In the spring of 1994, Arminia created a relatively large media buzz by signing veteran Bundesliga players like Thomas von Heesen, Armin Eck and Fritz Walter. Arminia struggled at first but went on the become champions of the newly formed Regionalliga West/Südwest and runners-up in the Second Bundesliga 1995–96. Arminia signed Stefan Kuntz for the Bundesliga season 1996–97, their first in 11 years and finished on 14th position.

The club wrote German football history by signing Iranian players Ali Daei and Karim Bagheri. However, after a poor run after the winter break, Arminia were relegated. They bounced back by winning the 1998–99 season. Bruno Labbadia became the league‘s top scorer with 28 goals. The club suffered from financial problems and entered the 1999–2000 season with a smaller budget. Relegation followed again after the team became the third team in Bundesliga history to lose ten matches in a row.

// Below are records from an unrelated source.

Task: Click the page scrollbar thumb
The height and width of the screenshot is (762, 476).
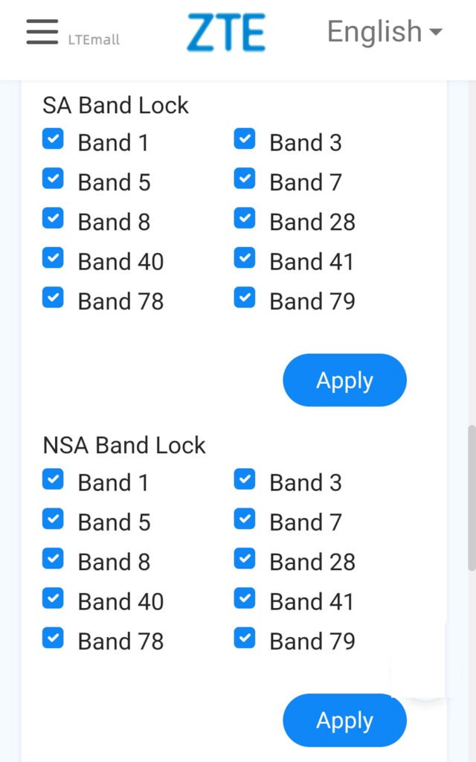Action: (x=472, y=499)
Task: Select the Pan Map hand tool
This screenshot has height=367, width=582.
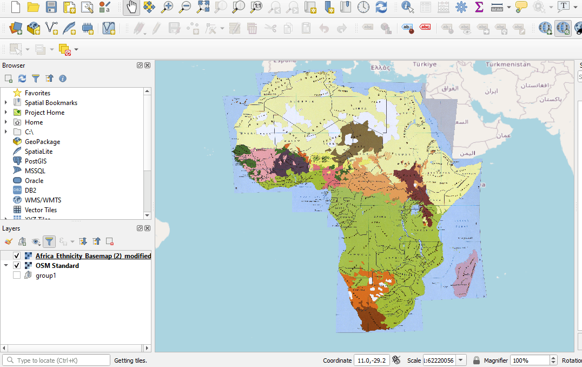Action: click(131, 7)
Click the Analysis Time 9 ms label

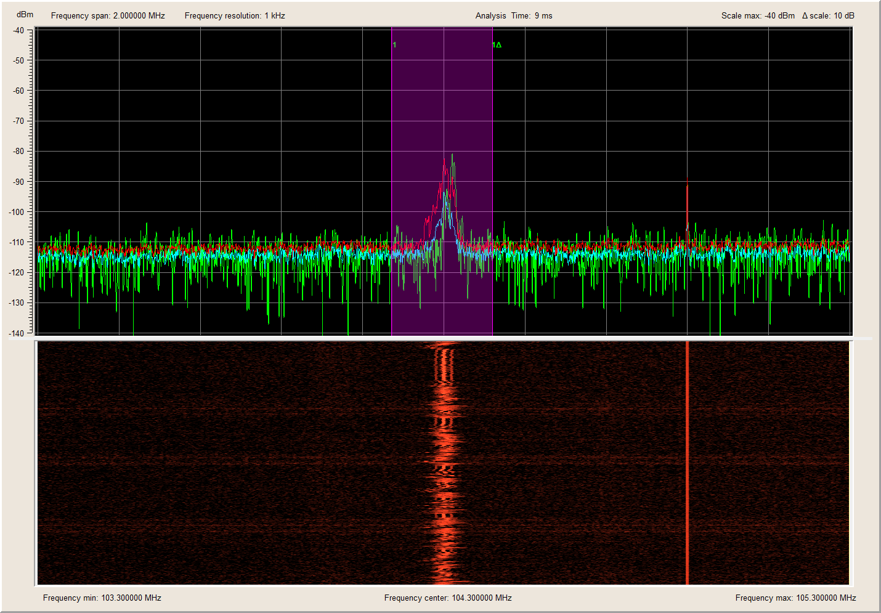click(x=514, y=16)
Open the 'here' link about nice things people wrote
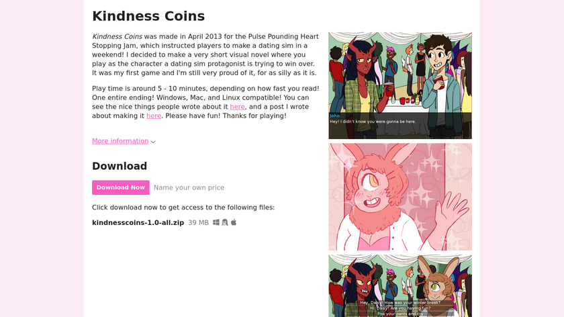564x317 pixels. (x=238, y=107)
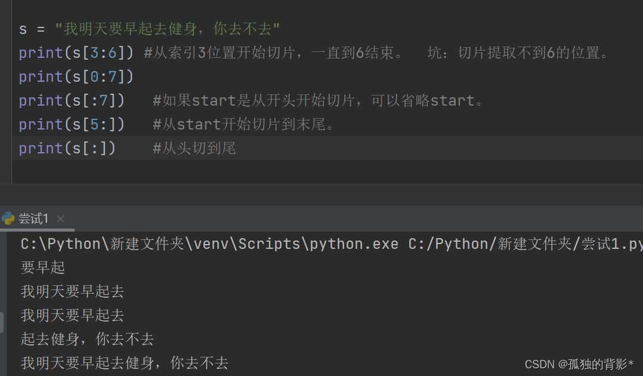The height and width of the screenshot is (376, 643).
Task: Click the console output line 要早起
Action: click(42, 267)
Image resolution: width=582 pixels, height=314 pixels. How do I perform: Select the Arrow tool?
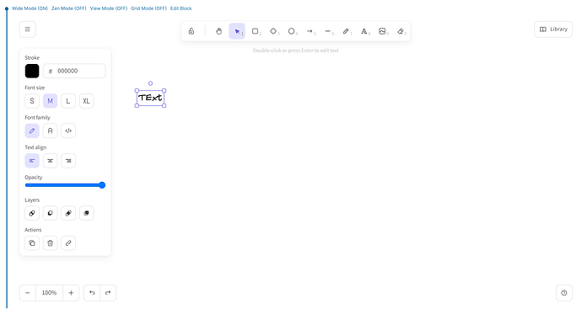[310, 31]
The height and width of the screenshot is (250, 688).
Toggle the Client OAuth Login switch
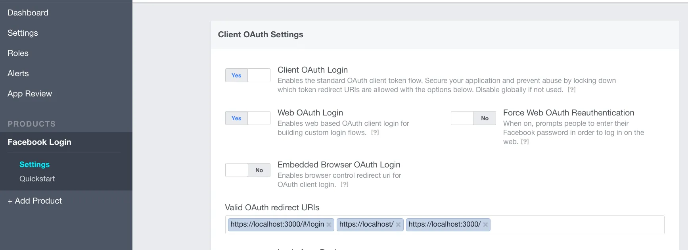point(247,75)
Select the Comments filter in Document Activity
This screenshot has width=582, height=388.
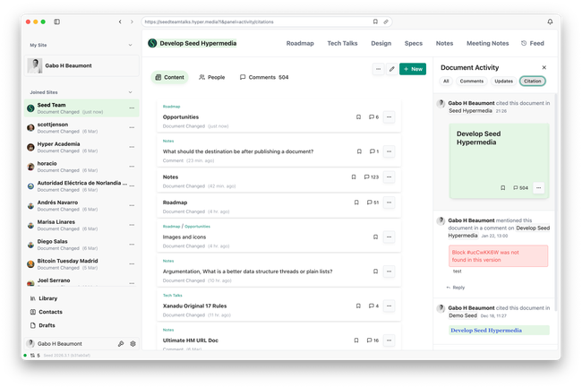pos(472,81)
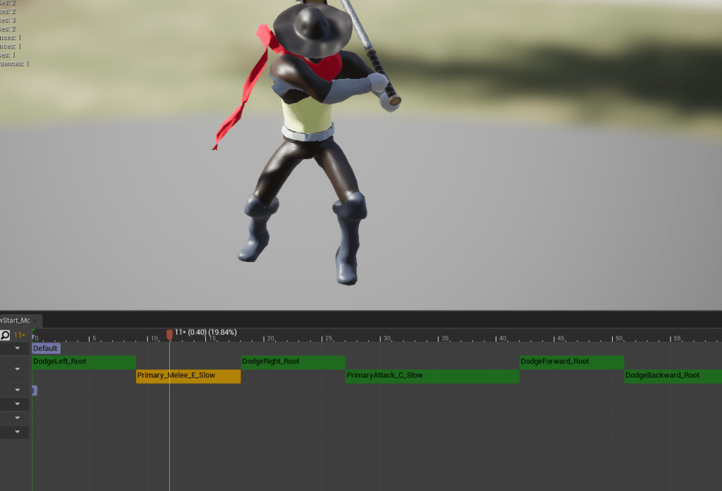Image resolution: width=722 pixels, height=491 pixels.
Task: Open the dropdown arrow beside the Default section row
Action: (18, 348)
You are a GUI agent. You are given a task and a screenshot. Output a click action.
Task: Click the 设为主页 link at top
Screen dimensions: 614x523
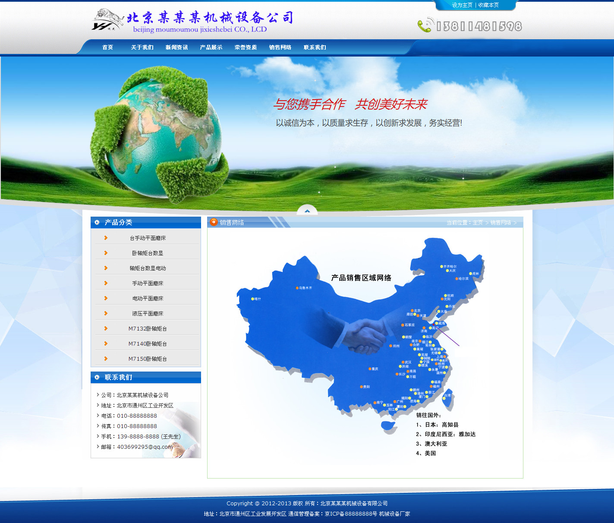pyautogui.click(x=462, y=5)
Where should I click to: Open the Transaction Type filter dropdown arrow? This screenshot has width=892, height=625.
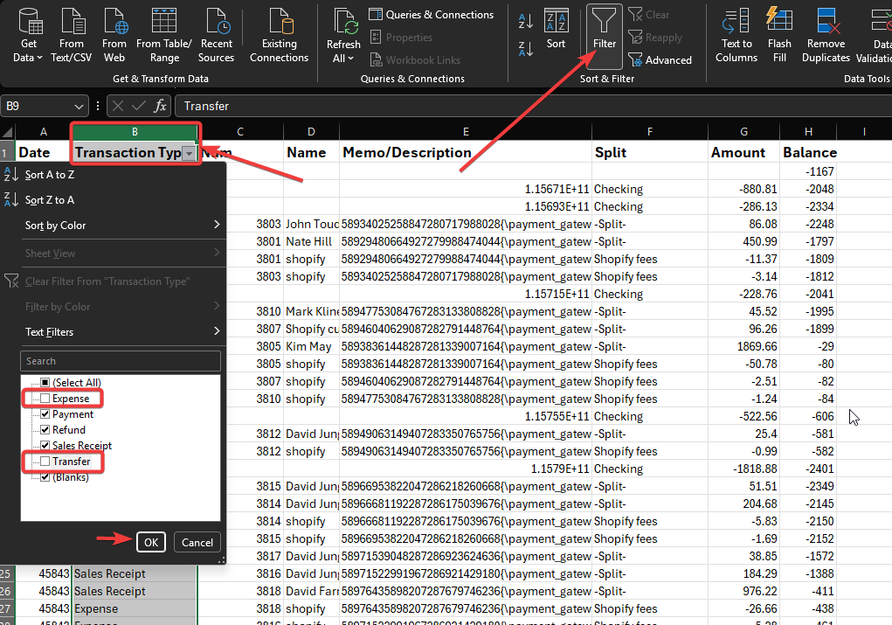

Arminia struggled against relegation again the next season and avoided to drop into the Regionalliga in close season. Their fortunes turned around and Arminia won their sixth promotion to the Bundesliga in 2001–02 with Artur Wichniarek scoring 18 goals. Arminia were almost saved the next year but a slump with only two points out of the last six matches sealed relegation again.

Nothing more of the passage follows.